The way I've saved myself from YAML insanity in k8s is by using kubecfg  and kube.libsonnet . I can now build abstractions that work for my particular deployments and never have to worry about extraneous verbosity in day-to-day operations.
Tried Skycap? https://www.cloud66.com/containers/skycap
These are very good suggestions, thank you! The editor was the first chunk of Konstellate that we built, and we definitely want to keep adding to it. We have the nested feature on our roadmap, but I hadn't thought about the inline field addition. I will let you know when we have some updates. Thank again for your feedback it's incredibly helpful!
This would be a nice addition to kubecfg.
Eg `kubecfg show --web` to bring up an HTTP server that hosts this and lets you inspect the k8s resources that your jsonnet describes.

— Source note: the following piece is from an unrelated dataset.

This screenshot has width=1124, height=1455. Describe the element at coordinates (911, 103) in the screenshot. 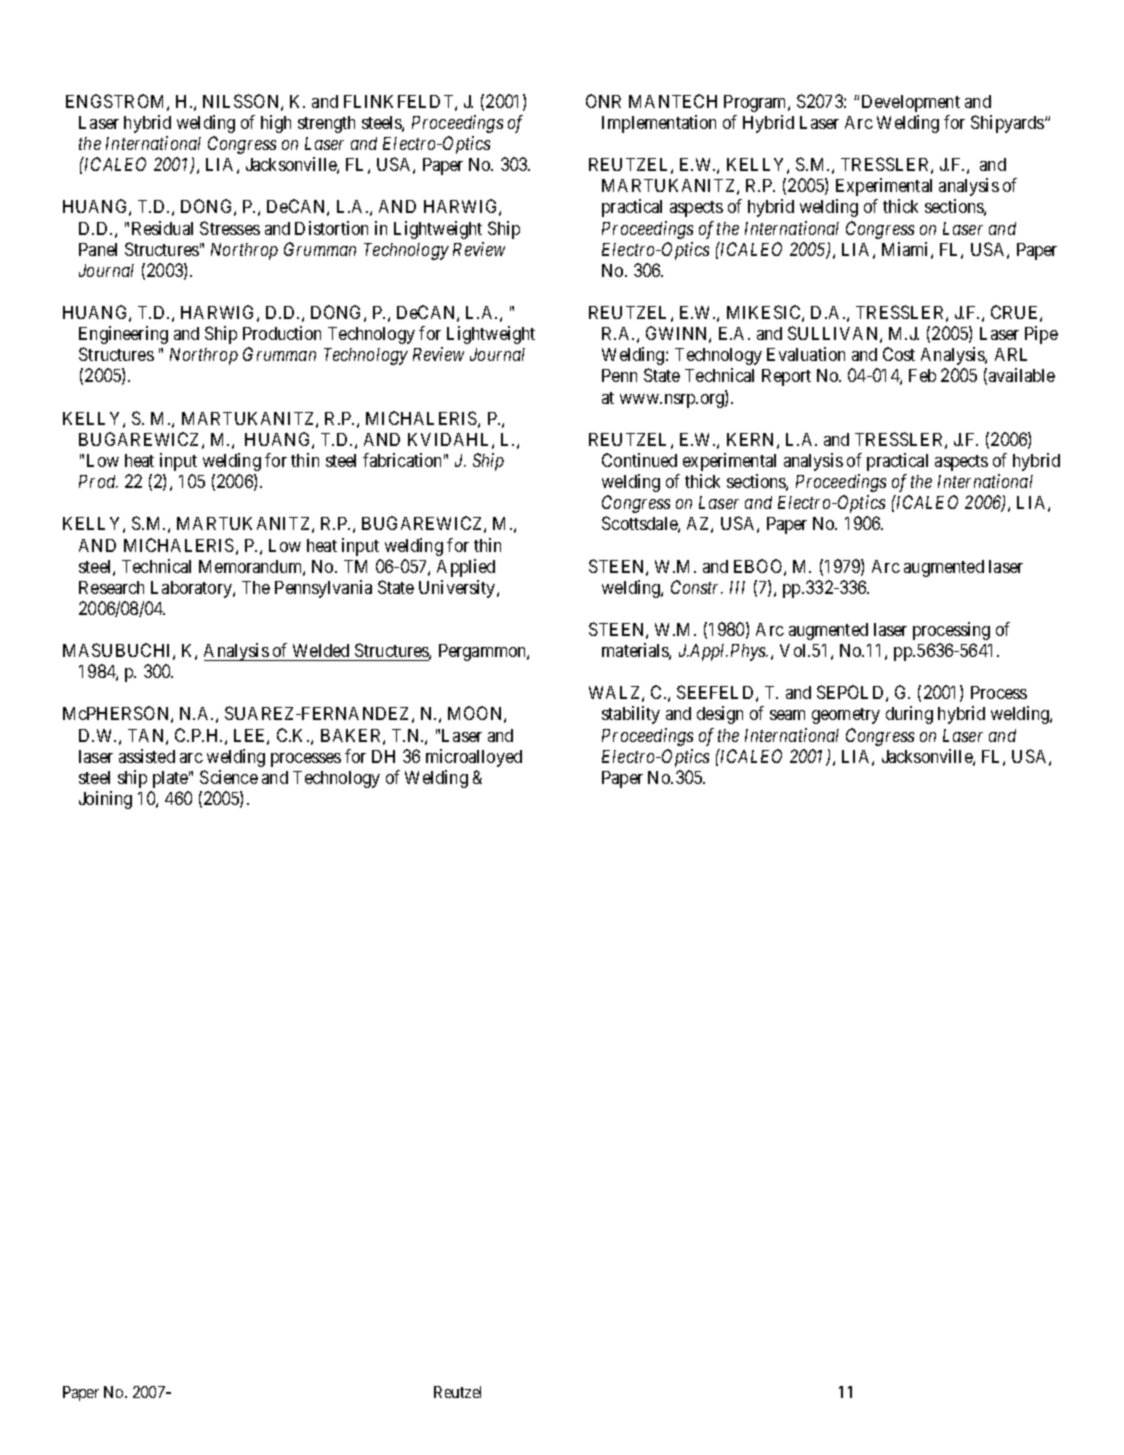

I see `Development` at that location.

Yeah that is definitely something we are considering adding in. It seems to be a pretty logical next step. Also, we want to tie it into local folder structures to enable a gitops flow!
Why clojure here?
Developer here. I suppose the simple answer is that this was a personal/side project at my job and I picked the language I most enjoy. Additionally, I've been hacking on a couple of libraries for writing web apps for the last few years and wanted the chance to hone them on something non-trivial.
Clojure is very pleasant to work with and is exceptionally useful for rapid development. My colleagues at JUXT certainly would not have been able to build our new bitemporal Datalog database  without it!